Il sentiero per vedere De Andrè sui libri di scuola insomma è già tracciato: lo testimonia l’ultimo riconoscimento tributato al cantautore genovese dall’Università di Pisa. Il merito è di Federica Ivaldi, dottore di ricerca in Studi Italianistici all'Università di Pisa e autrice del volume scritto insieme al musicologo Claudio Cosi "Fabrizio De André. Cantastorie fra parole e musica" , che in un incontro organizzato dal dipartimento di Filologia, letteratura e linguistica ha trattato "La guerra di Piero" e i suoi "versi sepolti in un campo di note" con il metodo della critica letteraria.

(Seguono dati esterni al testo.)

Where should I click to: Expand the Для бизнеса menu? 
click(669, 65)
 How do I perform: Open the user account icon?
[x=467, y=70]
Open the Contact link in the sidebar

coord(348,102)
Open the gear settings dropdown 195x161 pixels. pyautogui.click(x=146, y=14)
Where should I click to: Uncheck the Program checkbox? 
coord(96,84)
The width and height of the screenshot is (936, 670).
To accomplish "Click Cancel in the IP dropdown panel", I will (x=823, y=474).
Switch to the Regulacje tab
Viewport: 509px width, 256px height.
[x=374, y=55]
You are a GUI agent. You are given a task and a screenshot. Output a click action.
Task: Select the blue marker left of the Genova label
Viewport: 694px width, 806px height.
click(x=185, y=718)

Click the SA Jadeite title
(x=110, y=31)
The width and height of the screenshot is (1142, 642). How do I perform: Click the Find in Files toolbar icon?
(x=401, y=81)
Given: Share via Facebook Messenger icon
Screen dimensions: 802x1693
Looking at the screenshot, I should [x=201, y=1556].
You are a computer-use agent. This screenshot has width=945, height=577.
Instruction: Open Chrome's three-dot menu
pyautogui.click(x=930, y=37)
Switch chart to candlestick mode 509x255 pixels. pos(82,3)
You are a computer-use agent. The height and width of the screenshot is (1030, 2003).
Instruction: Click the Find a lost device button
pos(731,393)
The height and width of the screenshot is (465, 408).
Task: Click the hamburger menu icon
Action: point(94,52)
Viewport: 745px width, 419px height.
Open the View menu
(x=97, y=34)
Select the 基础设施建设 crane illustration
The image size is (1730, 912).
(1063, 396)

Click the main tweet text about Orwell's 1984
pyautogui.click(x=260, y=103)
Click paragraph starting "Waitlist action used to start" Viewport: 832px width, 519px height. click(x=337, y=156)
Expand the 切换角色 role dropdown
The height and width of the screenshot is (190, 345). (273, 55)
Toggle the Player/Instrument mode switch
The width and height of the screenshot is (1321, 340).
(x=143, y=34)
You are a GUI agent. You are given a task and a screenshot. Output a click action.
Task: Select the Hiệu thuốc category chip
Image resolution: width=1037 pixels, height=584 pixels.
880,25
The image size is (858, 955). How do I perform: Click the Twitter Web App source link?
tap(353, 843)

Scritta nel 1964 e diventata negli anni sessanta un inno antimilitarista questa ballata che celebra un antieroe "è uno degli esempi della produzione musicale di De André che meglio rappresentano questo tipo di poetica, dove la componente narrativa è fortissima", spiega l’autrice. Nella sua analisi Federica Ivaldi usa anche i principi della metrica, svelando come le scelte compositive di De André non siano casuali. Un esempio: l’apice della narrazione, quando inizia la guerra di coscienza di Piero, coincide con due versi più lunghi (dodecasillabi) che infrangono il ritmo e spezzano la narrazione.